─── DOCUMENT EXCERPT ───

In my round-up of German pieces I mentioned my review of the film "Better living through chemistry" which was part of the annual April fun and games section in Nachrichten aus der Chemie. Here comes a shorter version of my thoughts on this film, in English:
One question puzzles viewers of this film from the beginning to the end: Why on earth is it narrated by Jane Fonda? I think I worked it out at last – she’s the agony aunt of some third class waiting room magazine and the question she’s answering this time is something along the lines of: “I spend my life being everybody’s doormat – can chemistry improve my life?” And, according to agony Aunt Jane, it can.
In the fairy tale that Auntie Jane tells us to make her point, she’s equipped the protagonist with a small-town pharmacy, to make sure he has a good supply of chemicals to experiment with. At the beginning, he doesn’t quite know what to do with that, other than quietly enjoying the intimate information he has about lots of people in the town.
In the course of an evening delivery to a posh address he meets a very conventionally attractive woman in a very transparent negligee, who describes herself as a trophy wife and complains of the terminal boredom that comes with this job. She has the bright idea that the pharmacists, who has “solutions for everybody but himself” might find the formula to change his life on the shelves of his workplace. The drugs work magic on him, lifting his love life, sporting achievements, and even his hair.

───

**EXPLORE THE MATERIAL**
a) In the film review, who narrates the film?
b) Write the next part of the film review, picking up after its final sentence.

─── INFORMATION SHOWN ───

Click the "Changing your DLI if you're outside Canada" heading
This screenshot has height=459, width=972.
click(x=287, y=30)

───
─── INFORMATION SHOWN ───

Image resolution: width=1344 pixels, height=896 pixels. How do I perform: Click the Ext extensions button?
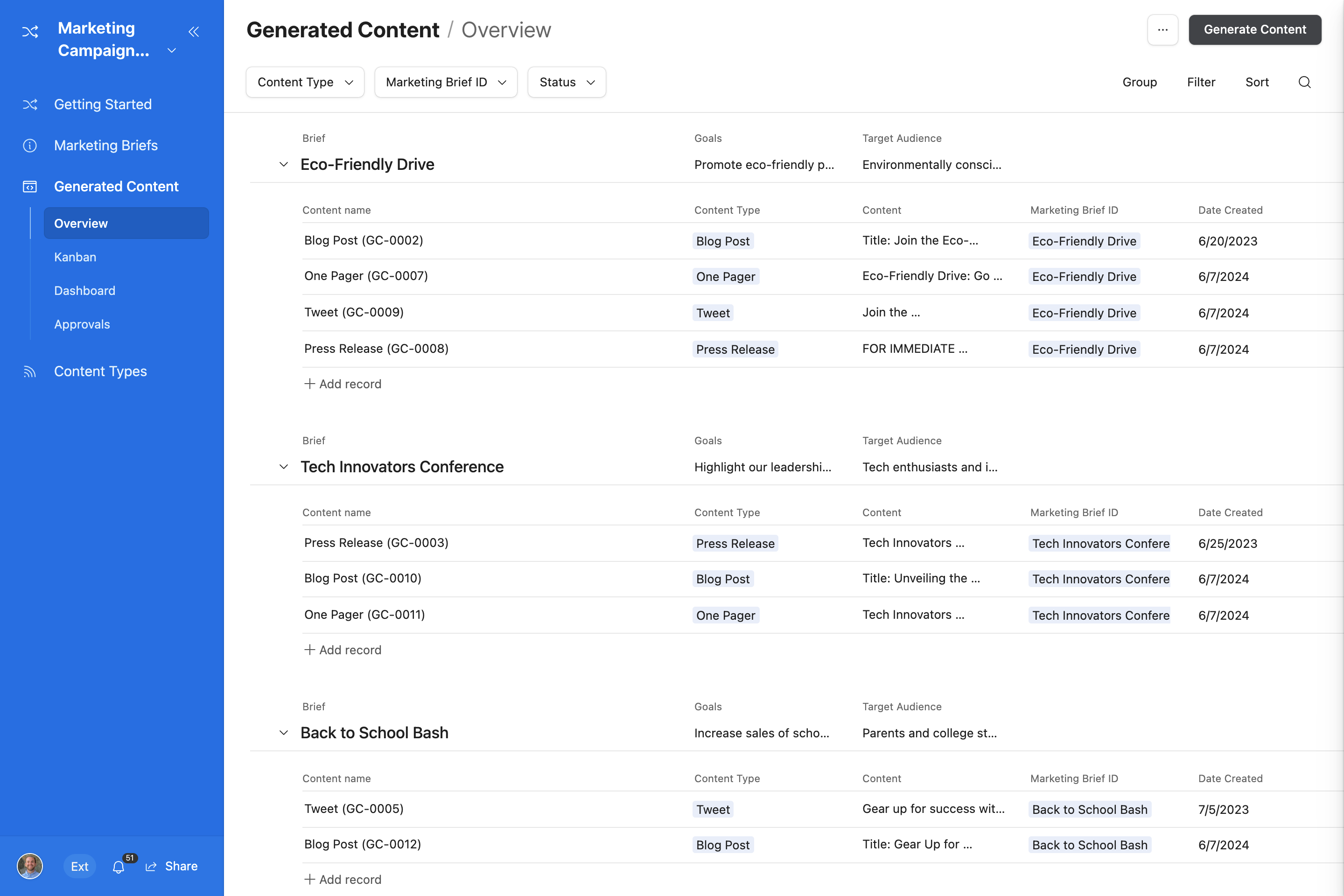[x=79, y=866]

───

**ANSWERS TO THE PROBLEMS**
a) Jane Fonda

b)
What else can you do with chemistry? Oh, yes, murder people. The chemically enhanced couple have a half-hearted go at that, but the scriptwriters (Geoff Moore and David Posamentier, who also direct) clearly shied away from the dark side and hastened to return to the safer ground of lesser crimes.
What is disturbing about the movie is its morality about drugs, reflected not only in Auntie Jane’s voiceover recommending misuse of prescription drugs but also in the reckoning at the end. Watch out who gets punished and who gets away. And perhaps you shouldn’t follow Auntie Jane’s advice.
It appears the film went straight to DVD in Europe, and deservedly so.